Stored data entries
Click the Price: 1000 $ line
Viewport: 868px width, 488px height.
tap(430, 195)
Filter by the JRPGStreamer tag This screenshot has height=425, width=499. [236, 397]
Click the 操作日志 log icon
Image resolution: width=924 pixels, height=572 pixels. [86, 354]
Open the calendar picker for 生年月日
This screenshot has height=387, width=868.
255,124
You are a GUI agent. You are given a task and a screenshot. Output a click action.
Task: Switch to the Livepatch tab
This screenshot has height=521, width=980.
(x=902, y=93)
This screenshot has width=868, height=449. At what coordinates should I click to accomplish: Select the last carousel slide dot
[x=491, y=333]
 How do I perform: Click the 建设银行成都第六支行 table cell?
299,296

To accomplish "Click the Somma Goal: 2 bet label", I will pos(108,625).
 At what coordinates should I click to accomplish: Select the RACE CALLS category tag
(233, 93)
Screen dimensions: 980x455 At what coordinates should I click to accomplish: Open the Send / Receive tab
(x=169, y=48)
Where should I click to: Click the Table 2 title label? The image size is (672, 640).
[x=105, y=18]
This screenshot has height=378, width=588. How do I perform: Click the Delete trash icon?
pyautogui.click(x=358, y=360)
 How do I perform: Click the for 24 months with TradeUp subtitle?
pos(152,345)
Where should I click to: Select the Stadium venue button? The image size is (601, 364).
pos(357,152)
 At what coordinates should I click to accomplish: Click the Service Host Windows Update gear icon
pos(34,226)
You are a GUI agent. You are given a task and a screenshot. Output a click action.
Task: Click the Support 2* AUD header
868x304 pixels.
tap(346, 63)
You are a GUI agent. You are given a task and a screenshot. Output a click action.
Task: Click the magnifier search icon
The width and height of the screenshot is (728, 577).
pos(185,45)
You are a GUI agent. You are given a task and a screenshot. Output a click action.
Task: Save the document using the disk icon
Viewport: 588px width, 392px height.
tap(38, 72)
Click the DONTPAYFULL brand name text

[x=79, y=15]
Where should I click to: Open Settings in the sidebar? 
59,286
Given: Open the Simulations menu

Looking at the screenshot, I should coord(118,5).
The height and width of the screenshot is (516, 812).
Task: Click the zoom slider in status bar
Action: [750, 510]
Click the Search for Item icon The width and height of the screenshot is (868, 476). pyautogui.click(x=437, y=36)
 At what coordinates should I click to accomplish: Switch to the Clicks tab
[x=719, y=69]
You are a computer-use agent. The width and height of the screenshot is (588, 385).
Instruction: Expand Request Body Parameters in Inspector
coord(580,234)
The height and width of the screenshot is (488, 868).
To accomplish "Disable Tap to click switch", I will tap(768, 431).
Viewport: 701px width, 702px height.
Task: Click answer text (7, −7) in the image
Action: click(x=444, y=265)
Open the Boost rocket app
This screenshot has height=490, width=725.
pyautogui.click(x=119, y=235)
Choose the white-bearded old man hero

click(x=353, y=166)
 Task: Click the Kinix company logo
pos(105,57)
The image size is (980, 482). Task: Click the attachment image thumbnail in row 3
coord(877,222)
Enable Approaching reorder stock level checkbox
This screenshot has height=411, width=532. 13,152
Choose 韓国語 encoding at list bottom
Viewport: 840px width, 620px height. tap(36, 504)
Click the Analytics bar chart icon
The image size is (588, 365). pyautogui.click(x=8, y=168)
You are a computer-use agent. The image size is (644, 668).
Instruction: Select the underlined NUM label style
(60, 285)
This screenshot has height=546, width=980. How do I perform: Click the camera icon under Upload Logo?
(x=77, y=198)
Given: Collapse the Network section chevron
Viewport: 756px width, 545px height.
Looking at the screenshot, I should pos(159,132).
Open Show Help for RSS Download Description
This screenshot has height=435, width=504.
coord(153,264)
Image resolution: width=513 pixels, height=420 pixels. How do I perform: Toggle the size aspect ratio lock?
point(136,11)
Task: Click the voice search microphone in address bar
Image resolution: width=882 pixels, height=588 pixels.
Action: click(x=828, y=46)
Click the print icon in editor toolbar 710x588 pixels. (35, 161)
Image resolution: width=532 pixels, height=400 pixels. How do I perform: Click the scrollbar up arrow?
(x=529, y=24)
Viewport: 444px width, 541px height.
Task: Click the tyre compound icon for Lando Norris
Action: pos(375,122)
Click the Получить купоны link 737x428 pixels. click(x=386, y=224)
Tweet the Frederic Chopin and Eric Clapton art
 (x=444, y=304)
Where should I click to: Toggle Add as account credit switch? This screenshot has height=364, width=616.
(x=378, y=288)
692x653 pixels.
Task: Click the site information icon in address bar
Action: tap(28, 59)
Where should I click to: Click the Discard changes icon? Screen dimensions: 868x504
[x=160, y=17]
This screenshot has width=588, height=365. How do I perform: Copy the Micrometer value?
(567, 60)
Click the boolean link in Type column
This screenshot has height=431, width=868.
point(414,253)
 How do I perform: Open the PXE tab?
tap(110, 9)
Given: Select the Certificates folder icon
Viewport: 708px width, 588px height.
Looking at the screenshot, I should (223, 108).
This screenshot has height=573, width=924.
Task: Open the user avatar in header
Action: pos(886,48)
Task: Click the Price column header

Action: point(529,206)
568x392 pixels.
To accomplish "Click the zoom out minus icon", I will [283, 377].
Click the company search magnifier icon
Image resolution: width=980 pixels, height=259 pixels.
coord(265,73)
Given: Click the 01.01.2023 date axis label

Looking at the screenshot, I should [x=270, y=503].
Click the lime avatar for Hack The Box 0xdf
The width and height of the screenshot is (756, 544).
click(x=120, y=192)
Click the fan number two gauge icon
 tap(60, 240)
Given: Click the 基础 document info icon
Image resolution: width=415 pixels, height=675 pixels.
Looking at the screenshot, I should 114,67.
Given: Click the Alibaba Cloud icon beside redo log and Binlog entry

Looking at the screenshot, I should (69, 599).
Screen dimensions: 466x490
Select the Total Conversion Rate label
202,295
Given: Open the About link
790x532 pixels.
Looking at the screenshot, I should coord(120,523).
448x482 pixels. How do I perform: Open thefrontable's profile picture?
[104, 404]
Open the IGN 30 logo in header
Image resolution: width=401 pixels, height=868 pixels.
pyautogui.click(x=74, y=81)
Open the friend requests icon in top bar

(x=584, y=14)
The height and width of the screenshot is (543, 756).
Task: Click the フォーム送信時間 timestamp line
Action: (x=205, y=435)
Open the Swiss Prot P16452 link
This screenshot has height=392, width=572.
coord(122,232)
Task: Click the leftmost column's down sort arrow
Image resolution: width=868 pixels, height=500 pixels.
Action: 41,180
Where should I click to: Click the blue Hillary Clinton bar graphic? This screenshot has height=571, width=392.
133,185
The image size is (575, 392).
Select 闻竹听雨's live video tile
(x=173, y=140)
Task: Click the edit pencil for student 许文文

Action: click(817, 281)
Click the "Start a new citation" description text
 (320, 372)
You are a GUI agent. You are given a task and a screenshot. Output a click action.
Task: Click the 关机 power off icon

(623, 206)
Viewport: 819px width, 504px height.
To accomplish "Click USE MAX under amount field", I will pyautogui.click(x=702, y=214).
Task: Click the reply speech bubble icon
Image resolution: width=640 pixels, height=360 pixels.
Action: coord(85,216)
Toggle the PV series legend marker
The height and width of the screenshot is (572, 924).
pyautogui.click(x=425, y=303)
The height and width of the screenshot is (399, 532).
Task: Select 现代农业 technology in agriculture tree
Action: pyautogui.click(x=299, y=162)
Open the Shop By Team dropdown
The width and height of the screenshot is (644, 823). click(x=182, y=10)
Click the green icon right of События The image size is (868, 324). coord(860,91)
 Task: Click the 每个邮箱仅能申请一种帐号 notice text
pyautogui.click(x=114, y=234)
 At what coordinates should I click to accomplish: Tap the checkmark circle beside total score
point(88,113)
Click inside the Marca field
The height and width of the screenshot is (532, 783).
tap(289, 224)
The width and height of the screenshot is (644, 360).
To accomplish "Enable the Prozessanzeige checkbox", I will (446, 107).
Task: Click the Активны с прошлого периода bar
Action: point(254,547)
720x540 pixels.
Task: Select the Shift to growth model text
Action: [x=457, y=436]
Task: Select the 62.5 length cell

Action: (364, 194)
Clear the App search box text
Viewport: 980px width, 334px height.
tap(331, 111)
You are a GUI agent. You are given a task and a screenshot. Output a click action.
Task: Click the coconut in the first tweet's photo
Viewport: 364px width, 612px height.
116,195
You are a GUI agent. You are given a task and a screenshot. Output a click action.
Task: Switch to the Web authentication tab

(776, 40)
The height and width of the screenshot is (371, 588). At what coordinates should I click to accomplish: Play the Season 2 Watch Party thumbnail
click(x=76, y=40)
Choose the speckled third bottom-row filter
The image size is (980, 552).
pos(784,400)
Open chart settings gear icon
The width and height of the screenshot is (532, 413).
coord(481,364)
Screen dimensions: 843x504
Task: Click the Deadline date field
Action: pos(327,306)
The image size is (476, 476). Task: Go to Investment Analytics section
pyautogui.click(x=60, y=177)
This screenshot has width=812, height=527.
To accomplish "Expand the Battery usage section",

§ Your goal
State how many lines in the records contain the string "document". Give the number with no words around it.

§ Solution to the problem
2